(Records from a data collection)
= Beginning of Section =
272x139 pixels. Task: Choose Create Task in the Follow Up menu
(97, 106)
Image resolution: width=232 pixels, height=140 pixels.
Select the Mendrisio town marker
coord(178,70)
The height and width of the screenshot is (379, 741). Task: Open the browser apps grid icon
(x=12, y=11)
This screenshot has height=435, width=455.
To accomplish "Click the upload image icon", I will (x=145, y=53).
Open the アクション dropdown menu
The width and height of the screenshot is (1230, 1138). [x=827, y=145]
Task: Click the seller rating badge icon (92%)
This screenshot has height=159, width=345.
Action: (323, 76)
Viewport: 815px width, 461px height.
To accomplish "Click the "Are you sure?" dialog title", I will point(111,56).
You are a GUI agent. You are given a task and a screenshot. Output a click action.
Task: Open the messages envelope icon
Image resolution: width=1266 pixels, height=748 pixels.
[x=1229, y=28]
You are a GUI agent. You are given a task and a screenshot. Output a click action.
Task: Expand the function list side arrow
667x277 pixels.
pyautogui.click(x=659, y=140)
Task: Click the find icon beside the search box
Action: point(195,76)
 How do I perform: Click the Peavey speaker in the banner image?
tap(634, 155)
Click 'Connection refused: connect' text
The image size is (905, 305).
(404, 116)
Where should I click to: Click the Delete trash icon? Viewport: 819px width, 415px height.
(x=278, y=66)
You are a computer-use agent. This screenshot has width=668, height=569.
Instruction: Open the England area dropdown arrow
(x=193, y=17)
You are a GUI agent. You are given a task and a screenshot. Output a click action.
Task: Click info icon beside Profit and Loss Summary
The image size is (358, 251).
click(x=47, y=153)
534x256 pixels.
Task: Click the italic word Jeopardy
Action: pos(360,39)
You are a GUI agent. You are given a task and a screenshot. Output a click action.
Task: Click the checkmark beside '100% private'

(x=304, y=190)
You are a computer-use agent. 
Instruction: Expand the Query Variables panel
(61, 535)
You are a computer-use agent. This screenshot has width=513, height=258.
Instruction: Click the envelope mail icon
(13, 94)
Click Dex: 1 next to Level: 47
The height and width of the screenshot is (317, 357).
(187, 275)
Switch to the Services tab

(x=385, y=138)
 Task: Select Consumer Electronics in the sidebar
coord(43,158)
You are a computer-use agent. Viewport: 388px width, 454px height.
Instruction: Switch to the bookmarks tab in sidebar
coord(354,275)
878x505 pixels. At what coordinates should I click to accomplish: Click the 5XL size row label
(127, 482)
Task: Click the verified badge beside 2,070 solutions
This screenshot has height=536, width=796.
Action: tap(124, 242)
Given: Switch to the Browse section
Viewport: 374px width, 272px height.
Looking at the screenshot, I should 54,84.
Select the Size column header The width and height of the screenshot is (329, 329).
= End of Section =
__Work to be completed__. Copy out exactly the lines running from the line with "You are a computer-use agent. Viewport: 388px" to the end of the records, inclusive.

__Answer space__.
You are a computer-use agent. Viewport: 388px width, 454px height.
Instruction: Switch to the bookmarks tab in sidebar
coord(354,275)
878x505 pixels. At what coordinates should I click to accomplish: Click the 5XL size row label
(127, 482)
Task: Click the verified badge beside 2,070 solutions
This screenshot has height=536, width=796.
Action: tap(124, 242)
Given: Switch to the Browse section
Viewport: 374px width, 272px height.
Looking at the screenshot, I should 54,84.
Select the Size column header The width and height of the screenshot is (329, 329).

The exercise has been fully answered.